Foi descomunal mesmo! Acompanho Copas com propriedade desde 94, e não sei se já vi alguma atuação individual maior do que a do Cristiano Ronaldo ontem!
Zidane na copa de 2006 nas quartas de final contra o Brasil foi maior. Não me recordo de um jogador com tamanho controle sobre a partida como o que ele teve naquela noite.
E sobre as rivalidades entre nações, realmente, acho que não temos nada de muito relevante! E fiquei com dó dos portugueses quando se superaram e foram para os pênaltis contra a toda-poderosa Espanha, nas semis da Euro 2012, e acabaram eliminados. Ali seria uma vigança perfeita, baseada na superação!
Excelente.
Por ser um campeonato de “tiro curto” tem que dosar para que não aconteça o Lebron viveu nas partidas finais. Uma andorinha só…
Taffarel sempre foi um monstro na Seleção e deixava a desejar nos clubes onde atuava…..Ronaldinho Gaúcho sempre foi um monstro nos clubes onde atuou mas se usarem a razão vão ver que na Seleção nunca rendeu nem 30% do que poderia……e sobre o clube italiano ser campeão sem nenhum italiano no time tá refletindo hoje na seleção do país que nem na Copa está…..
Itália está mostrando hoje o que ela realmente é.

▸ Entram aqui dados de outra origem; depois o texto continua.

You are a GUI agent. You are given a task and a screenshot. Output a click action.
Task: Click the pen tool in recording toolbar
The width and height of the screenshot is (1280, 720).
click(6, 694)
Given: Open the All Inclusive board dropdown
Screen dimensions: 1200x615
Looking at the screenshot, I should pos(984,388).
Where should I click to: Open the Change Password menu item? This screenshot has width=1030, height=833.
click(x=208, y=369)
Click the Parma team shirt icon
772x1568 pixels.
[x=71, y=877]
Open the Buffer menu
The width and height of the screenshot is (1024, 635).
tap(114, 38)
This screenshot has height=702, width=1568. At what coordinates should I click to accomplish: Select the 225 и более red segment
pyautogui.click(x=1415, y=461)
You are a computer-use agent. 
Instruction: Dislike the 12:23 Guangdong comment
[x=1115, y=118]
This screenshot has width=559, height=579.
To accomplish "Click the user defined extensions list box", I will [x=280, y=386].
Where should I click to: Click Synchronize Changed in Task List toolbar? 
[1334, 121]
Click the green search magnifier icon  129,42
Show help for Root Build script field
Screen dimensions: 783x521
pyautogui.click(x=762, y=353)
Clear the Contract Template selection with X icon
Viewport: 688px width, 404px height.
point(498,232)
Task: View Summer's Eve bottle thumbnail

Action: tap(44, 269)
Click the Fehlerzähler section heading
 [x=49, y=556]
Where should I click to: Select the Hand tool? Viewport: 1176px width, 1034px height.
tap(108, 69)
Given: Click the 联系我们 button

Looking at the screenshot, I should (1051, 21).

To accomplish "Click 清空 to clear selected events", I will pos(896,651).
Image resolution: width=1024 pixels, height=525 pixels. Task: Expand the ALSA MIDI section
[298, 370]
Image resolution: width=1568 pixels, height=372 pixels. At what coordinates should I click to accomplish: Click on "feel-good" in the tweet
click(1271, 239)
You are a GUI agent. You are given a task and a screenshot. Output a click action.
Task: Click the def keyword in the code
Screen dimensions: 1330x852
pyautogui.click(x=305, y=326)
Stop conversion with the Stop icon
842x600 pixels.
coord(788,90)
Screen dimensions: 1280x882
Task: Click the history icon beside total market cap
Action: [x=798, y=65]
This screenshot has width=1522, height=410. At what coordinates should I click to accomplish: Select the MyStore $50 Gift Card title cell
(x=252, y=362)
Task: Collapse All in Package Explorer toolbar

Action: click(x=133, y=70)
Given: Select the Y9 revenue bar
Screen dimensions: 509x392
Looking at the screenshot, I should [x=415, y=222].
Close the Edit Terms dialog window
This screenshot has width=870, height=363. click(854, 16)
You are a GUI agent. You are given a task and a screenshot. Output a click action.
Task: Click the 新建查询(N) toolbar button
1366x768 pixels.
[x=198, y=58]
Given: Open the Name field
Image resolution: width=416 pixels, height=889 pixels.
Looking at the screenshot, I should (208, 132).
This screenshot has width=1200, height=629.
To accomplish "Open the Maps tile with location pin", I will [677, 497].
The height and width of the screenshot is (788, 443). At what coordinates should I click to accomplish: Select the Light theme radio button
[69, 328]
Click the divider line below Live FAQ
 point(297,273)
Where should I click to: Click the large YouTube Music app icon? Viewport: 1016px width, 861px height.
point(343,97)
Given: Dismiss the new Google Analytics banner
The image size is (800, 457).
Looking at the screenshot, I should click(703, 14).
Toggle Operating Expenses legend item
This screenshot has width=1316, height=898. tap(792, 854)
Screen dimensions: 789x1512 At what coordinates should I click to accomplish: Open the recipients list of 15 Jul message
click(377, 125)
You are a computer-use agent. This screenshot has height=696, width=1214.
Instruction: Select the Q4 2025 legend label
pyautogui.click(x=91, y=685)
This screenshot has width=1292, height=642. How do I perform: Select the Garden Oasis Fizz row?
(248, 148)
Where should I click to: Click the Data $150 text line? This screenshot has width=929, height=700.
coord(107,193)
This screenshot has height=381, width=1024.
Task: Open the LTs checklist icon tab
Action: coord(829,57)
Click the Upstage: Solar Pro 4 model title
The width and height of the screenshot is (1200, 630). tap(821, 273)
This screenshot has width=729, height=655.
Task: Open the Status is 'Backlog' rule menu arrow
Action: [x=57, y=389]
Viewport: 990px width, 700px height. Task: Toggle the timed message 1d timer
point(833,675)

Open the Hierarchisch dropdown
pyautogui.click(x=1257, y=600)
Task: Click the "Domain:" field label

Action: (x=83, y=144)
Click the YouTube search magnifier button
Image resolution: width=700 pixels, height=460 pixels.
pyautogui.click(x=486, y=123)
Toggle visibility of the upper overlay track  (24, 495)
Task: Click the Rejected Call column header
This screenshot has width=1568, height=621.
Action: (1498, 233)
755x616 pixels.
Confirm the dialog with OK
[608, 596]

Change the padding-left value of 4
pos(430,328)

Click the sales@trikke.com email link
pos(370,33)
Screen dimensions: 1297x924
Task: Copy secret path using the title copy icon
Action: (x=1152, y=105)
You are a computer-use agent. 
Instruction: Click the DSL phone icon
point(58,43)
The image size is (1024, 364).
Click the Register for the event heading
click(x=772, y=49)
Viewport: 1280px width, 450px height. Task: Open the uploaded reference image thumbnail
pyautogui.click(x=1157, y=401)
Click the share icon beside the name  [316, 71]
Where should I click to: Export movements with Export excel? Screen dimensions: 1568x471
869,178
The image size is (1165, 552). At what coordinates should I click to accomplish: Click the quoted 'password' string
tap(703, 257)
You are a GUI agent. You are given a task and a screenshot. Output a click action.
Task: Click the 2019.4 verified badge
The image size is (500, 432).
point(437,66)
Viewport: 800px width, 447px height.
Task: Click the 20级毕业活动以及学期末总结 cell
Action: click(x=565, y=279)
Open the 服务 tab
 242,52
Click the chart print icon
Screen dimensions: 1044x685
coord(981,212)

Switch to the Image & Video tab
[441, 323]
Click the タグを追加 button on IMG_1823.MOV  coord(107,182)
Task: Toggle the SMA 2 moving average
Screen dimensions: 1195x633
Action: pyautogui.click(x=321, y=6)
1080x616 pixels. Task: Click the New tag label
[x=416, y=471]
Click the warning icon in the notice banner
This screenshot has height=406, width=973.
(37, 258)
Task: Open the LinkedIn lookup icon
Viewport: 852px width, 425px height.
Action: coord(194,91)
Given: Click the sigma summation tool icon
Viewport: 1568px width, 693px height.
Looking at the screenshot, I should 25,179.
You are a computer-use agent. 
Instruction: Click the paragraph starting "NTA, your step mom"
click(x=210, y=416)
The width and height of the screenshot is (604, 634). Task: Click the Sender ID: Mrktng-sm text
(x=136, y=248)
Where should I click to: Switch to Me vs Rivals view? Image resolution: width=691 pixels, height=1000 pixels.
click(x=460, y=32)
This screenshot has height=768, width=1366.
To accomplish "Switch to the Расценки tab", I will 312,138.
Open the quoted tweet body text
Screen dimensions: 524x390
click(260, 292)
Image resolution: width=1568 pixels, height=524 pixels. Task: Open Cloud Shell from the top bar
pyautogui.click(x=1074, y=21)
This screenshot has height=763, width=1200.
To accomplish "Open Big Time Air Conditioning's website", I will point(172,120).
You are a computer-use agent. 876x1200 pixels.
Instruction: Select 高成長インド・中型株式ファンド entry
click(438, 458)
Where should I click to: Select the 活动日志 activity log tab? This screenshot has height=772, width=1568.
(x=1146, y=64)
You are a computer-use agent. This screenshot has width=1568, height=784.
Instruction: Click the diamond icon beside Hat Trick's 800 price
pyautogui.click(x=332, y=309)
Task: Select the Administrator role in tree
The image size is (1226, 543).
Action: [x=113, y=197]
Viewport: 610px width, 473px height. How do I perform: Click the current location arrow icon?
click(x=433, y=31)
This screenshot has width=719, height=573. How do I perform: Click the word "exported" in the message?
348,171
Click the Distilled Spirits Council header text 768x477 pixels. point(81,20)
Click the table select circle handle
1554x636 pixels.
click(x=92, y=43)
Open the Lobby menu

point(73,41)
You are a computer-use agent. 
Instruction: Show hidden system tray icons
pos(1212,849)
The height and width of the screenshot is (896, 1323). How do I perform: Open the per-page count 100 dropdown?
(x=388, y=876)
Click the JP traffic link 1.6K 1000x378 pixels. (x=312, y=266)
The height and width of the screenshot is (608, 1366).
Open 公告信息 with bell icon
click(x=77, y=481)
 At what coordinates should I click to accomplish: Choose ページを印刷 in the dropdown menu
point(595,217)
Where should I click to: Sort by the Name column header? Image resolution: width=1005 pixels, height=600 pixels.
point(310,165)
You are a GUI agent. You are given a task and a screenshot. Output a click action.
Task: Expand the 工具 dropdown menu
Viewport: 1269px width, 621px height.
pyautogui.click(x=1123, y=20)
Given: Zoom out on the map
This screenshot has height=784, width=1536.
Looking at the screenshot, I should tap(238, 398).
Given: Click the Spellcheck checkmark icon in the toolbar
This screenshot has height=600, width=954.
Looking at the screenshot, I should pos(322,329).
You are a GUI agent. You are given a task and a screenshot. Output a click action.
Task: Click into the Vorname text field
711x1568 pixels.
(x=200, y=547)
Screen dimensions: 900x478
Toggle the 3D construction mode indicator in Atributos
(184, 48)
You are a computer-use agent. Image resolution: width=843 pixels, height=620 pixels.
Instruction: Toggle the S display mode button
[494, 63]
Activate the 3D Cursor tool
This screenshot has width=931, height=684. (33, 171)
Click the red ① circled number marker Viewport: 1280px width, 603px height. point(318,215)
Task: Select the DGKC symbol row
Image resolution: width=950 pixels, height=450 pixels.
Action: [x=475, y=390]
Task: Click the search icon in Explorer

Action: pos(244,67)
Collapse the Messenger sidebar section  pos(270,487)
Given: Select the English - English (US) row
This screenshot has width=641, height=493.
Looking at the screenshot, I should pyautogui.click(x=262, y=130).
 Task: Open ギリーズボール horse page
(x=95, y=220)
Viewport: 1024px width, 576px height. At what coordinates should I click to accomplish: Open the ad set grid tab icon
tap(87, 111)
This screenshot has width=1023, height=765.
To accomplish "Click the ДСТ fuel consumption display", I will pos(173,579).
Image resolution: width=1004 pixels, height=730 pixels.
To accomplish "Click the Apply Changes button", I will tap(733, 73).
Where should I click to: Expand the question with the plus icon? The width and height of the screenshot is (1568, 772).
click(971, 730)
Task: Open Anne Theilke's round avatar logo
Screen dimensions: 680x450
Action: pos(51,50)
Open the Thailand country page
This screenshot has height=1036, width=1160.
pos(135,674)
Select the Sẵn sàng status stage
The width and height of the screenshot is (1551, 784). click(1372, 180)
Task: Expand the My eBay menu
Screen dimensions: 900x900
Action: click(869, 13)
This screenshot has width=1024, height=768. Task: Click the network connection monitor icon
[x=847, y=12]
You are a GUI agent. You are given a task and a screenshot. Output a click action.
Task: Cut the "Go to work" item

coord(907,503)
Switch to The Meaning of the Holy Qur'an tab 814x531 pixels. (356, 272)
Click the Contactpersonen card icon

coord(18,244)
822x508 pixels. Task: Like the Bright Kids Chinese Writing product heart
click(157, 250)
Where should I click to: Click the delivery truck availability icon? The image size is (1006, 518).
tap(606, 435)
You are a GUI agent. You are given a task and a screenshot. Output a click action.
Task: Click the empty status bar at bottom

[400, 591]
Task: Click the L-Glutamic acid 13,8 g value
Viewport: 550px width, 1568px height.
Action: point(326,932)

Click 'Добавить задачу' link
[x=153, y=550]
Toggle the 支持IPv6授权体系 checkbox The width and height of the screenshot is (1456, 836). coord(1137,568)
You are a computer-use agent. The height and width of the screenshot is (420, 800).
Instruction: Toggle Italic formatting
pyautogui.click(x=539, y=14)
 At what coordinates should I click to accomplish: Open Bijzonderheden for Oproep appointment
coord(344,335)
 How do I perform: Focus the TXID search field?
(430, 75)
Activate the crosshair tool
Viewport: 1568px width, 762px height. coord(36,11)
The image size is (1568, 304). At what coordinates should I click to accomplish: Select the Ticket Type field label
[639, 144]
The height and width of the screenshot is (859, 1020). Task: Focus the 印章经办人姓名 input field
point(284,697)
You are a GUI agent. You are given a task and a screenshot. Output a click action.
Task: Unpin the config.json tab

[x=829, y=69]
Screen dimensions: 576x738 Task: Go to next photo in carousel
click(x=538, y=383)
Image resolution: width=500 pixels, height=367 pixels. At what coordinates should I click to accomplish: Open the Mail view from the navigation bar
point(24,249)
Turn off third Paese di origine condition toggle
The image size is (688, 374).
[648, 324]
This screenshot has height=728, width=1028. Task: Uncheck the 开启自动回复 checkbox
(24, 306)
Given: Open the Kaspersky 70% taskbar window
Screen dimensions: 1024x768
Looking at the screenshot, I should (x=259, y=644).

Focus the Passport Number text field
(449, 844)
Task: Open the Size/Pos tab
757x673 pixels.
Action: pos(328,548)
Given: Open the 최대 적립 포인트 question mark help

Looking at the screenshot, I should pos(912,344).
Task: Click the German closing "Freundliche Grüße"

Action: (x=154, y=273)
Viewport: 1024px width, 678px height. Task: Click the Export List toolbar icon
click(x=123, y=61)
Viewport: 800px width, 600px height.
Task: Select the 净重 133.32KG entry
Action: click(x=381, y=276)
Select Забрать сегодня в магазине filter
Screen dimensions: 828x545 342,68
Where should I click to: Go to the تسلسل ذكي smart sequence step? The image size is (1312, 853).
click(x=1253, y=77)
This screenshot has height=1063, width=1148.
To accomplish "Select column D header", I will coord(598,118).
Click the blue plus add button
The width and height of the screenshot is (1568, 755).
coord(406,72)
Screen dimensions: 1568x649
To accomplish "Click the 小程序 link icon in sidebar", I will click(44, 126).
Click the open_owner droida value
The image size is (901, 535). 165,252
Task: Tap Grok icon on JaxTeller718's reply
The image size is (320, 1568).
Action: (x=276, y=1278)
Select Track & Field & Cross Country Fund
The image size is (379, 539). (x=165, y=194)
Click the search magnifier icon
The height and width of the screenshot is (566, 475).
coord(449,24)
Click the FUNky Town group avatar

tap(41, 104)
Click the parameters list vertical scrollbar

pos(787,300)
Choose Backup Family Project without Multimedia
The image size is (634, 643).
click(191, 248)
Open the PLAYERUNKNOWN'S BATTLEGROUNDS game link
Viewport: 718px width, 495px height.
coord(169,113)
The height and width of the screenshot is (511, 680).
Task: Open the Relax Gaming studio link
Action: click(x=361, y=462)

Ganhou duas copas nos anos de 34 e 38, depois só em 82 e 2006. Caiu na primeira fase 2010, 2014 e ficou de fora 2018. Pra mim não está a altura de Brasil e Alemanha.
Pode não estar ao nível desses mas sempre foi seleção de respeito mesmo jogando um futebol que não é nem um pouco bonito. O excesso de estrangeiros liberados para jogarem nos clubes europeus acabaram com as ppais seleções.